*** Raw data ***

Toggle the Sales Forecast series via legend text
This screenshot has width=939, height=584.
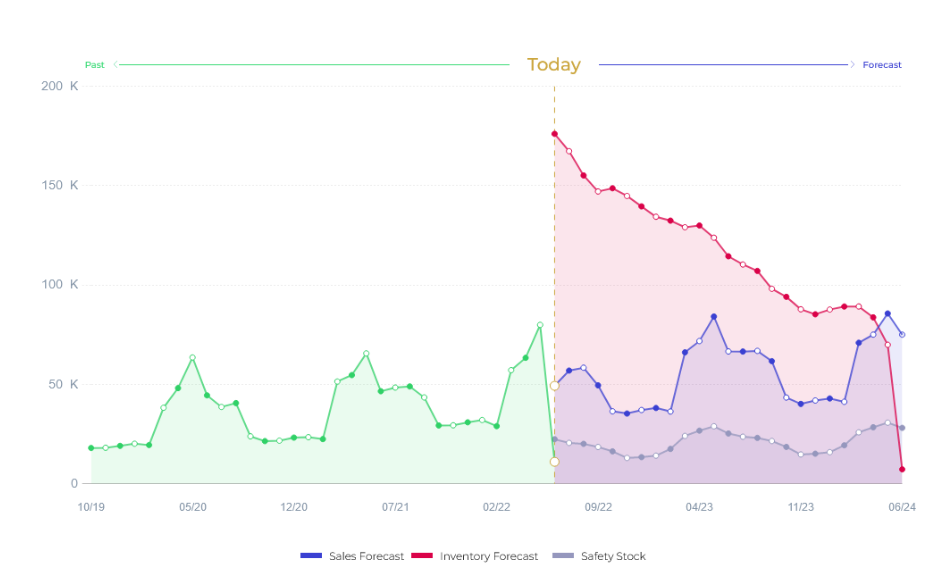(366, 556)
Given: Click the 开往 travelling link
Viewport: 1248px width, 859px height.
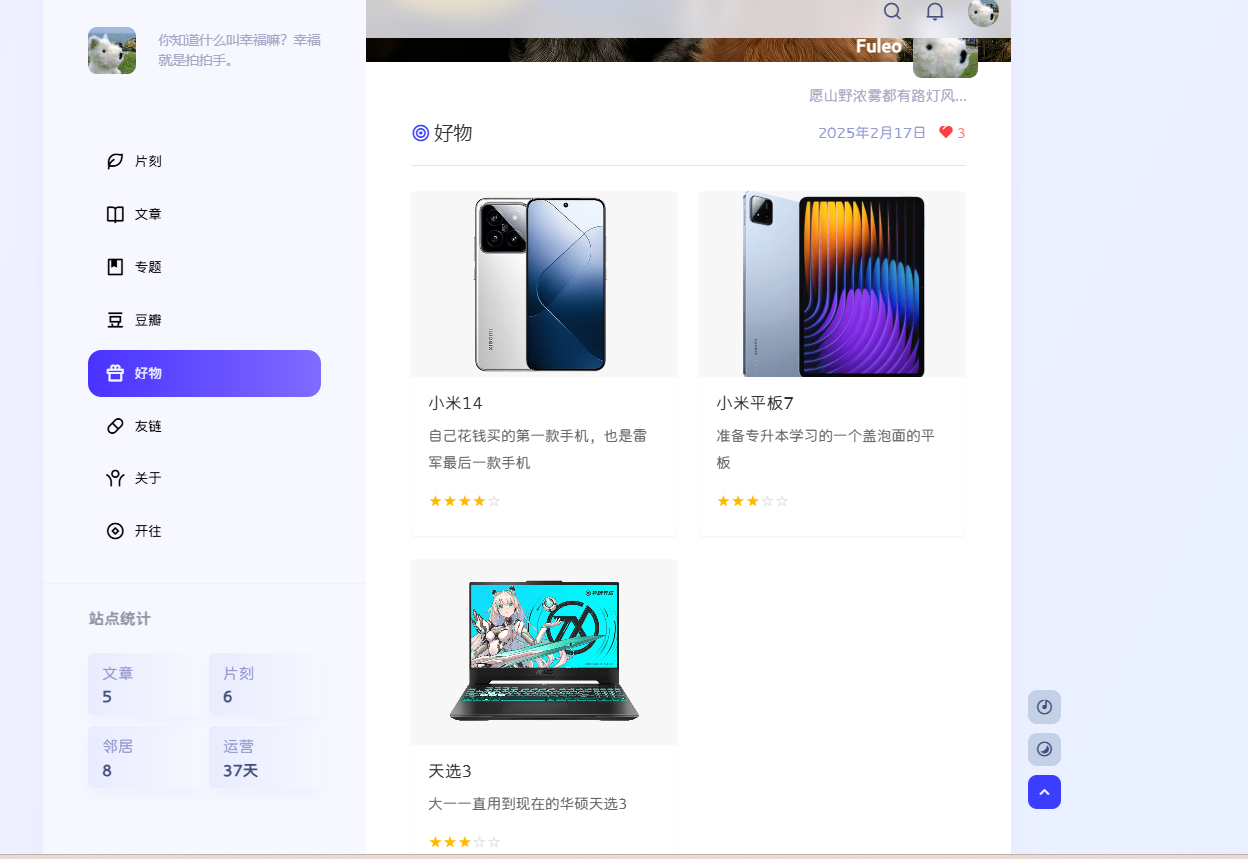Looking at the screenshot, I should (204, 531).
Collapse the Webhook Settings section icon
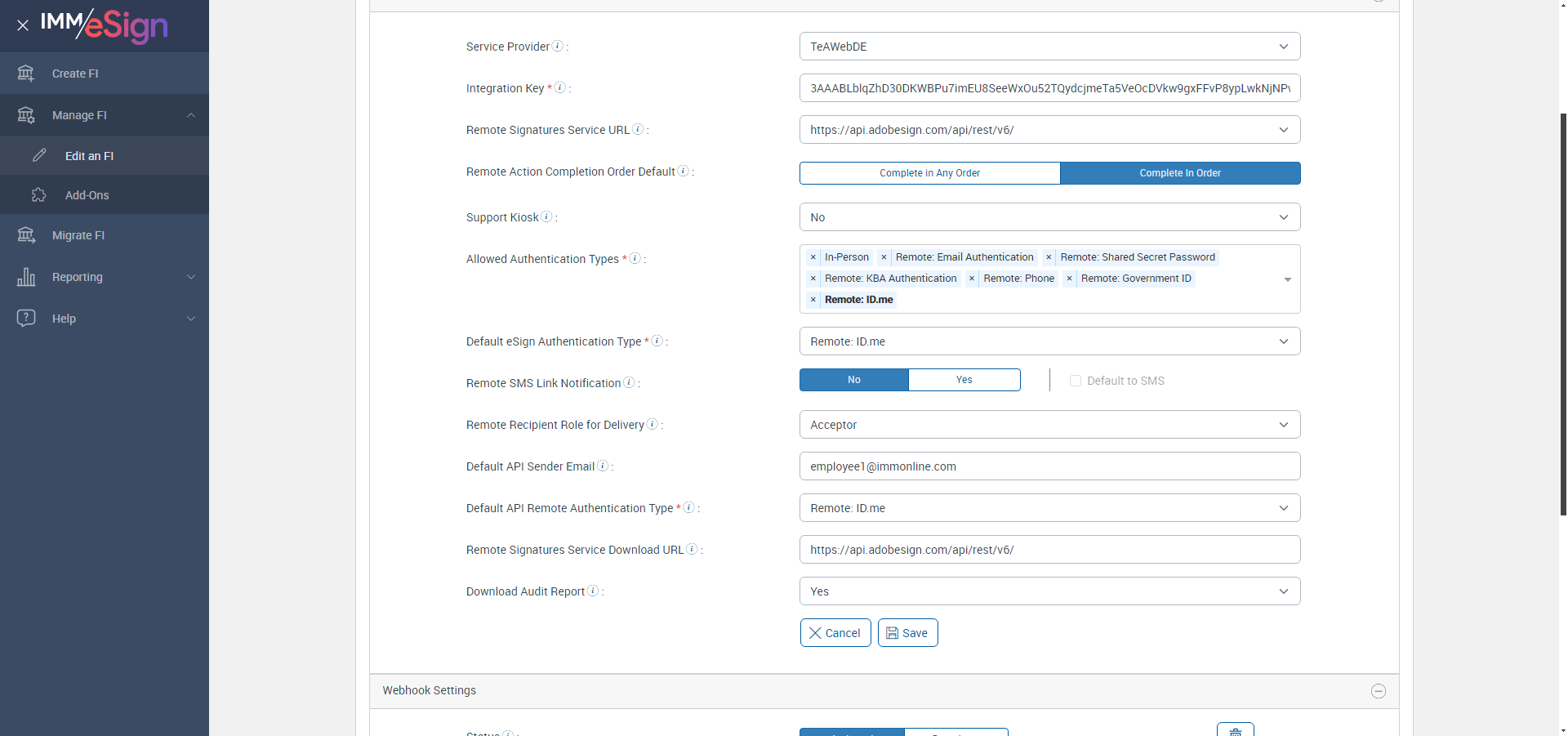Screen dimensions: 1568x736 tap(1379, 691)
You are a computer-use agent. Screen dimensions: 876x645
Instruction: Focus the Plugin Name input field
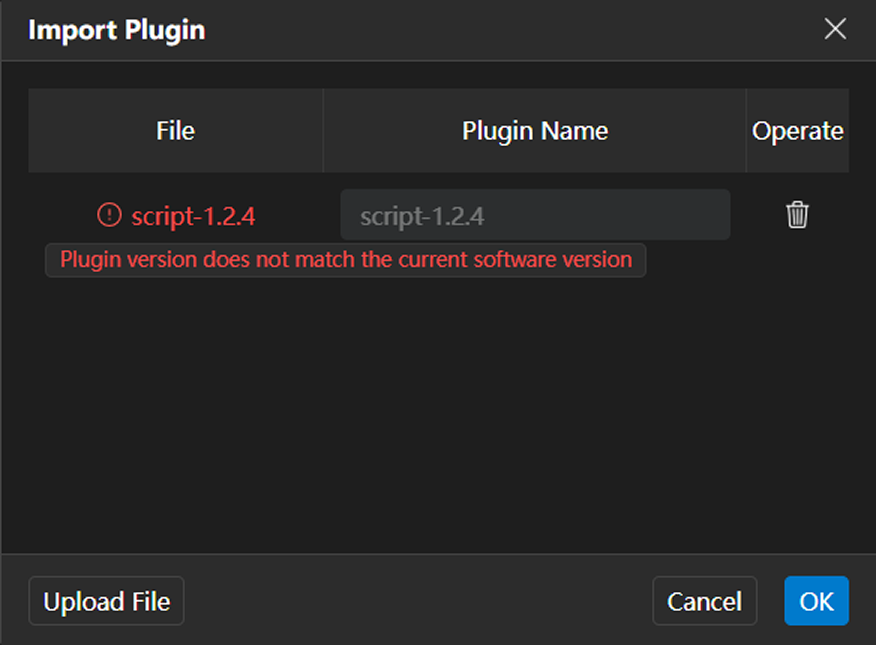coord(535,215)
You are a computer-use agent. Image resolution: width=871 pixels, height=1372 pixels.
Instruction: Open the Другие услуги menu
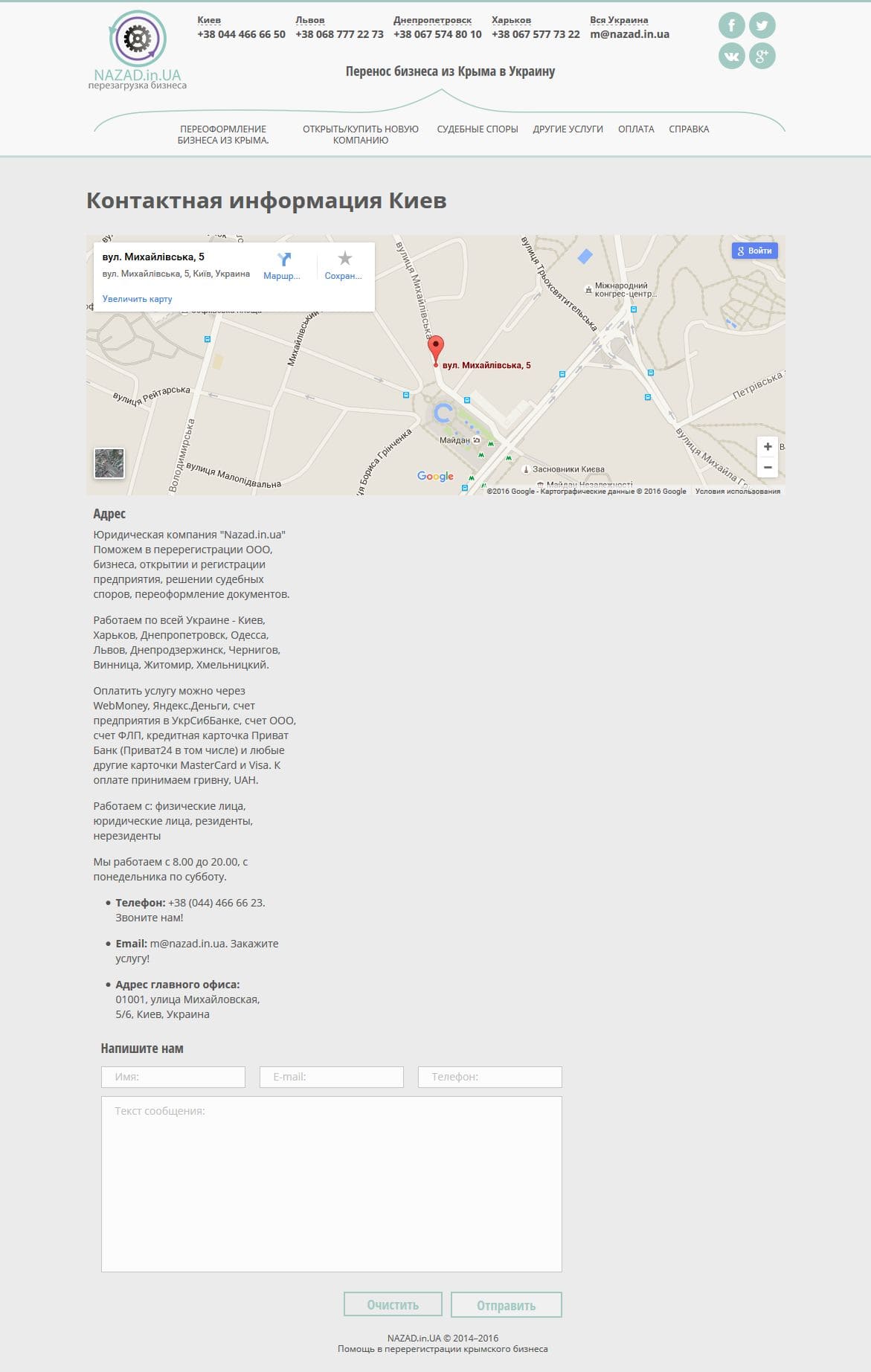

*** End of Raw data ***

→ **Task prompt**:
Output each line of the listing in which the string "computer" is found.

→ **Your response**:
You are a computer-use agent. Screen dimensions: 876x645
You are a computer-use agent. Image resolution: width=871 pixels, height=1372 pixels.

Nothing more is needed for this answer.